Pseudomonas aeruginosa is an opportunistic bacterial pathogen that often encounters hypoxic/anoxic environments within the host, which increases its tolerance to many conventional antibiotics. Toward identifying novel treatments, we explored the therapeutic potential of chlorate, a pro‐drug that kills hypoxic/anoxic, antibiotic‐tolerant P. aeruginosa populations. While chlorate itself is relatively nontoxic, it is enzymatically reduced to the toxic oxidizing agent, chlorite, by hypoxically induced nitrate reductase. To better assess chlorate's therapeutic potential, we investigated mechanisms of chlorate toxicity and resistance in P. aeruginosa.
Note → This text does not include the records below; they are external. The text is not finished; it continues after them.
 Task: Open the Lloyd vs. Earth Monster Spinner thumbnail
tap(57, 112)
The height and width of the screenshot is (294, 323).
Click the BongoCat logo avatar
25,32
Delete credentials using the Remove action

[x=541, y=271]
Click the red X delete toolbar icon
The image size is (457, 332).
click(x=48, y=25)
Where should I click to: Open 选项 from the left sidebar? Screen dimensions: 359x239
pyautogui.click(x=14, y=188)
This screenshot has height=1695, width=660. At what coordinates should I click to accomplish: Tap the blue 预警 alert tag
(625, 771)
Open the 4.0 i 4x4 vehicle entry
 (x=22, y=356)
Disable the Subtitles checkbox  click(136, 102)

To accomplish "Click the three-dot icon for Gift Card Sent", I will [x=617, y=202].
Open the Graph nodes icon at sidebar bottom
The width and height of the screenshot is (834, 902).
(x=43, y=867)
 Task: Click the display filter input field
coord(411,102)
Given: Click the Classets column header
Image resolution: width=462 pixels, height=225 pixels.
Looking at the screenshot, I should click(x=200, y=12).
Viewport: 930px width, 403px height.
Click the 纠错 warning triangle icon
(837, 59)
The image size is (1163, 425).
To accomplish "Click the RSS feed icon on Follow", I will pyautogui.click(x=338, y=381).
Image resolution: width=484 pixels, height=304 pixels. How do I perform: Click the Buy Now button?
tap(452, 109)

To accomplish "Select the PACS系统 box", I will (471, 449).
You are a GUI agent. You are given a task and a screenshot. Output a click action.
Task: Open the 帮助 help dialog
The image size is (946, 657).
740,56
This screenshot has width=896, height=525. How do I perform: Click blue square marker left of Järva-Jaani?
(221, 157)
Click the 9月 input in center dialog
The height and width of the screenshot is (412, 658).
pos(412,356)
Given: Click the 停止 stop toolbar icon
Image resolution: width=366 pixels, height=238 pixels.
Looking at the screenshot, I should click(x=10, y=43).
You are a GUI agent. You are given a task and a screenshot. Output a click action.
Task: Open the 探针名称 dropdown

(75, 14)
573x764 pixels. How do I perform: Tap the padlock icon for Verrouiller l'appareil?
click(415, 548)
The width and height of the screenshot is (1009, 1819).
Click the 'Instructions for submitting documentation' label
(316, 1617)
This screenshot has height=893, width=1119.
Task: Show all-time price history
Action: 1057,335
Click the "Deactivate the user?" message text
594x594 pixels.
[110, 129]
We used transposon mutagenesis to identify genes that alter P. aeruginosa fitness during chlorate treatment, finding that methionine sulfoxide reductases (Msr), which repair oxidized methionine residues, support survival during chlorate stress. Chlorate treatment leads to proteome‐wide methionine oxidation, which is exacerbated in a ∆msrA∆msrB strain. In response to chlorate, P. aeruginosa upregulates proteins involved in a wide range of functions, including metabolism, DNA replication/repair, protein repair, transcription, and translation, and these newly synthesized proteins are particularly vulnerable to methionine oxidation. The addition of exogenous methionine partially rescues P. aeruginosa survival during chlorate treatment, suggesting that widespread methionine oxidation contributes to death. Finally, we found that mutations that decrease nitrate reductase activity are a common mechanism of chlorate resistance. Chlorate is a pro‐drug that kills pathogens in low‐oxygen environments where conventional antibiotics are less effective. This study reveals that chlorate reduction to chlorite (catalyzed by Nar) kills cells by causing proteome‐wide methionine oxidation (MetSO), which can be partially repaired by methionine sulfoxide reductase (Msr) enzymes. Mutations that decrease Nar activity are a primary mechanism of chlorate resistance.